Sempre acusou peso a mais, sempre comeu depressa. «Desde os tempos da escola que me habituei a almoçar à pressa. Além disso, gostava e gosto muito de comer», conta. Após a cirurgia, perdeu 40 quilos, exibindo agora um corpo elegante a que ainda não se habituou. «Como muito menos e muito mais devagar. Mesmo um copo de água tem de ser bebido aos golos e nunca todo de uma vez.» No início, quando se esquecia das novas regras, o estômago reduzido dava logo sinal.
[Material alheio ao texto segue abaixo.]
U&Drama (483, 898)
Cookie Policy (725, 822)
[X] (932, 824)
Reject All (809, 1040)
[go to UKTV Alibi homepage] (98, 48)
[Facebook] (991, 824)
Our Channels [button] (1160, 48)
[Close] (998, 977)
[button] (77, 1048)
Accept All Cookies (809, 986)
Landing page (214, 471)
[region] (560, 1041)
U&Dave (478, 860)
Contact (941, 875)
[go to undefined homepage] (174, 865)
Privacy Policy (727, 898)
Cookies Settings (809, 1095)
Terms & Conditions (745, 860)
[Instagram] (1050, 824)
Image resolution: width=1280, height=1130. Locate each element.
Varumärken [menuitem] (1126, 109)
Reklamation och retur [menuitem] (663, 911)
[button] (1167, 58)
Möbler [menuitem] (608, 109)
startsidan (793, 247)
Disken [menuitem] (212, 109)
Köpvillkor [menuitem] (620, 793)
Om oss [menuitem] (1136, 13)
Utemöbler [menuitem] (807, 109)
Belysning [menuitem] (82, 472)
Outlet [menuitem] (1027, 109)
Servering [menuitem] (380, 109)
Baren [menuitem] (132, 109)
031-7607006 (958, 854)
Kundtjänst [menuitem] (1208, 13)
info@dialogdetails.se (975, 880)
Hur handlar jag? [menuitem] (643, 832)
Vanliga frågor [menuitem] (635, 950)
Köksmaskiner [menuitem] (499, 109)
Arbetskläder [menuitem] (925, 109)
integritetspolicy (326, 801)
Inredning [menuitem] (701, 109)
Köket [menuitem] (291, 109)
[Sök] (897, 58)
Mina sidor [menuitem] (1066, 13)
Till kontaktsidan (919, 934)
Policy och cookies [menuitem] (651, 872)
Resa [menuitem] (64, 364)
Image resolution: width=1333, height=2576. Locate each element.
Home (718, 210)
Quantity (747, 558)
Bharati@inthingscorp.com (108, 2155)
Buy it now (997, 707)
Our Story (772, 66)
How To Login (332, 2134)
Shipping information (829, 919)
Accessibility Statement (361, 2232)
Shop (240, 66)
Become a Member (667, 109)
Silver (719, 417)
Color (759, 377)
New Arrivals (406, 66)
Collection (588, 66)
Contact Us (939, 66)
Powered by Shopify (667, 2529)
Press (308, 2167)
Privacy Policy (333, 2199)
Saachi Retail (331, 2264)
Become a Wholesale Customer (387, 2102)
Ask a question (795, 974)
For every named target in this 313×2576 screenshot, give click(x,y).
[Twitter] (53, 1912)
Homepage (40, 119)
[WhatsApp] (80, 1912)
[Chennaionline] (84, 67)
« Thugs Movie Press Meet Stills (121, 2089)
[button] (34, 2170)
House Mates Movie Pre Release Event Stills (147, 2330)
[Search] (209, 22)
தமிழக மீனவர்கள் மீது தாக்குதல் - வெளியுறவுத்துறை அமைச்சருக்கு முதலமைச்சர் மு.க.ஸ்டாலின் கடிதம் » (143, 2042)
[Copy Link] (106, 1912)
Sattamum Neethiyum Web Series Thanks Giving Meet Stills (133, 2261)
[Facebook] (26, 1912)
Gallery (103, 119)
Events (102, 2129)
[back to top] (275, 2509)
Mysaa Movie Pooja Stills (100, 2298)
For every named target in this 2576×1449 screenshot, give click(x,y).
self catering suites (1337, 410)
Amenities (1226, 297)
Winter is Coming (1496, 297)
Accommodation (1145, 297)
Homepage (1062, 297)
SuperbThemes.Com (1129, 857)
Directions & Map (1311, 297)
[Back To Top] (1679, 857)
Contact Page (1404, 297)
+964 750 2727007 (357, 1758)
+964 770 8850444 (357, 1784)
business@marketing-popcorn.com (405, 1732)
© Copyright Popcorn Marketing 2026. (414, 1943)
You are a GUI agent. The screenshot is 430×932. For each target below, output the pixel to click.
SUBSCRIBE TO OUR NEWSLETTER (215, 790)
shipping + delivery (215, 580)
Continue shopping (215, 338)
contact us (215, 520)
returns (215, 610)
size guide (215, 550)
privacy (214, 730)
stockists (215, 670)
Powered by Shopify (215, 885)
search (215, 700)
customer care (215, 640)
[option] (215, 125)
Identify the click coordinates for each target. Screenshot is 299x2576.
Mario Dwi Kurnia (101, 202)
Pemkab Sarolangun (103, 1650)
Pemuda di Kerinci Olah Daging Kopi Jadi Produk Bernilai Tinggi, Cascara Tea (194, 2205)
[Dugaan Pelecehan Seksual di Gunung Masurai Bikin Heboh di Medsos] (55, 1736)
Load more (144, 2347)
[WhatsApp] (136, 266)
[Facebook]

Para as crianças inglesas, a adaptação também não foi fácil. A princípio, queriam desistir da experiência e ver-se livres da máquina irritante que repetia «Por favor, coma mais devagar», como um mantra. «Estes miúdos não comiam, aspiravam os alimentos», ilustra Júlia Galhardo. «Mas ao fim de um ano, já nem precisavam de aparelho nenhum para respeitar os tempos recomendados. Tinham-se habituado a demorar pelo menos 15 minutos a comer e a ficar cheios com cada vez menos quantidade de comida.»
Seis meses após o fim do estudo, os «miúdos do relógio» continuavam a seguir os novos hábitos e a perder peso. E as mudanças estendiam-se a toda a família. «Uma vez que do estudo faziam parte adolescentes, podemos supor que os resultados são extensíveis a adultos», esclarece a pediatra. Por outro lado, os membros do grupo de controlo, que só tinham praticado ginástica e recebido aconselhamento dietético durante a experiência, haviam regredido.
«Não se trata de fazer dieta, mas de aprender a comer», defende Júlia Galhardo. Medidas fáceis de implementar e que deixam marca na balança, no espelho e na saúde: «O almoço e o jantar devem ser tomados em família, sem televisão e nunca em menos de meia hora.» Segundo a investigadora, este tempo é necessário para que o cérebro se aperceba de que estamos a alimentar-nos e se formar a sensação de saciedade. Um conhecimento do senso comum, admite a médica — que recebeu o prémio Henning Andersen, da Sociedade Europeia de Endocrinologia Pediátrica —, mas cujo impacto nas hormonas que regulam a dicotomia fome/saciedade nunca fora avaliado.